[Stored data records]
+-------+
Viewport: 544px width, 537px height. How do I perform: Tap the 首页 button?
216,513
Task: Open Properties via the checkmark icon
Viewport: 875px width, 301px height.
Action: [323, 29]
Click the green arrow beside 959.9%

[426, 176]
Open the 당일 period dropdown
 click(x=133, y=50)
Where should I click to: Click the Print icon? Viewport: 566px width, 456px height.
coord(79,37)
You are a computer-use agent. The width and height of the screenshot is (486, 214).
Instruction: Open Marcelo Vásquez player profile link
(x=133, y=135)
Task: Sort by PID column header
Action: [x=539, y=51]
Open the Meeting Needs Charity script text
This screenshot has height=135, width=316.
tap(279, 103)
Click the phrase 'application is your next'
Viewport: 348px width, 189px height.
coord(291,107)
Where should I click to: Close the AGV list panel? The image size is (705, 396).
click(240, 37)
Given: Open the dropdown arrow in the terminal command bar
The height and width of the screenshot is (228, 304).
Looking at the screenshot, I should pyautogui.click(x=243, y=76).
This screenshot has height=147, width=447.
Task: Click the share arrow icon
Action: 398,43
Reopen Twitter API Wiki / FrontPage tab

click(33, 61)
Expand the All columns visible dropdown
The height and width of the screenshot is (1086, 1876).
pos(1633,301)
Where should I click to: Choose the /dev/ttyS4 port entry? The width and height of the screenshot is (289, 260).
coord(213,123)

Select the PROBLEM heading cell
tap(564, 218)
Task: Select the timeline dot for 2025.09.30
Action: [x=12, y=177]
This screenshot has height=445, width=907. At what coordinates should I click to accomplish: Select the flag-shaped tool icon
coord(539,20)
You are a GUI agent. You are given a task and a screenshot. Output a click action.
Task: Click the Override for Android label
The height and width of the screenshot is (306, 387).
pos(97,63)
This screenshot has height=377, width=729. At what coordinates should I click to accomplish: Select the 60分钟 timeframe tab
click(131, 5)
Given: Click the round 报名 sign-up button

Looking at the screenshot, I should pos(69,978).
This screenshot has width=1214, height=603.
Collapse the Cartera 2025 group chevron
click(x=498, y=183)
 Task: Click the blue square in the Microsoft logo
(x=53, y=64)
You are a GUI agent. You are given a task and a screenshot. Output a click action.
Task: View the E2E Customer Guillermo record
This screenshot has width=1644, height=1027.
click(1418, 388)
+-------+
*Written problem*
Write out all of the records above line by line, changing nothing.

*Completed task*
Viewport: 544px width, 537px height. How do I perform: Tap the 首页 button?
216,513
Task: Open Properties via the checkmark icon
Viewport: 875px width, 301px height.
Action: [323, 29]
Click the green arrow beside 959.9%

[426, 176]
Open the 당일 period dropdown
 click(x=133, y=50)
Where should I click to: Click the Print icon? Viewport: 566px width, 456px height.
coord(79,37)
You are a computer-use agent. The width and height of the screenshot is (486, 214).
Instruction: Open Marcelo Vásquez player profile link
(x=133, y=135)
Task: Sort by PID column header
Action: [x=539, y=51]
Open the Meeting Needs Charity script text
This screenshot has height=135, width=316.
tap(279, 103)
Click the phrase 'application is your next'
Viewport: 348px width, 189px height.
coord(291,107)
Where should I click to: Close the AGV list panel? The image size is (705, 396).
click(240, 37)
Given: Open the dropdown arrow in the terminal command bar
The height and width of the screenshot is (228, 304).
Looking at the screenshot, I should pyautogui.click(x=243, y=76).
This screenshot has height=147, width=447.
Task: Click the share arrow icon
Action: 398,43
Reopen Twitter API Wiki / FrontPage tab

click(33, 61)
Expand the All columns visible dropdown
The height and width of the screenshot is (1086, 1876).
pos(1633,301)
Where should I click to: Choose the /dev/ttyS4 port entry? The width and height of the screenshot is (289, 260).
coord(213,123)

Select the PROBLEM heading cell
tap(564, 218)
Task: Select the timeline dot for 2025.09.30
Action: [x=12, y=177]
This screenshot has height=445, width=907. At what coordinates should I click to accomplish: Select the flag-shaped tool icon
coord(539,20)
You are a GUI agent. You are given a task and a screenshot. Output a click action.
Task: Click the Override for Android label
The height and width of the screenshot is (306, 387).
pos(97,63)
This screenshot has height=377, width=729. At what coordinates should I click to accomplish: Select the 60分钟 timeframe tab
click(131, 5)
Given: Click the round 报名 sign-up button

Looking at the screenshot, I should pos(69,978).
This screenshot has width=1214, height=603.
Collapse the Cartera 2025 group chevron
click(x=498, y=183)
 Task: Click the blue square in the Microsoft logo
(x=53, y=64)
You are a GUI agent. You are given a task and a screenshot. Output a click action.
Task: View the E2E Customer Guillermo record
This screenshot has width=1644, height=1027.
click(1418, 388)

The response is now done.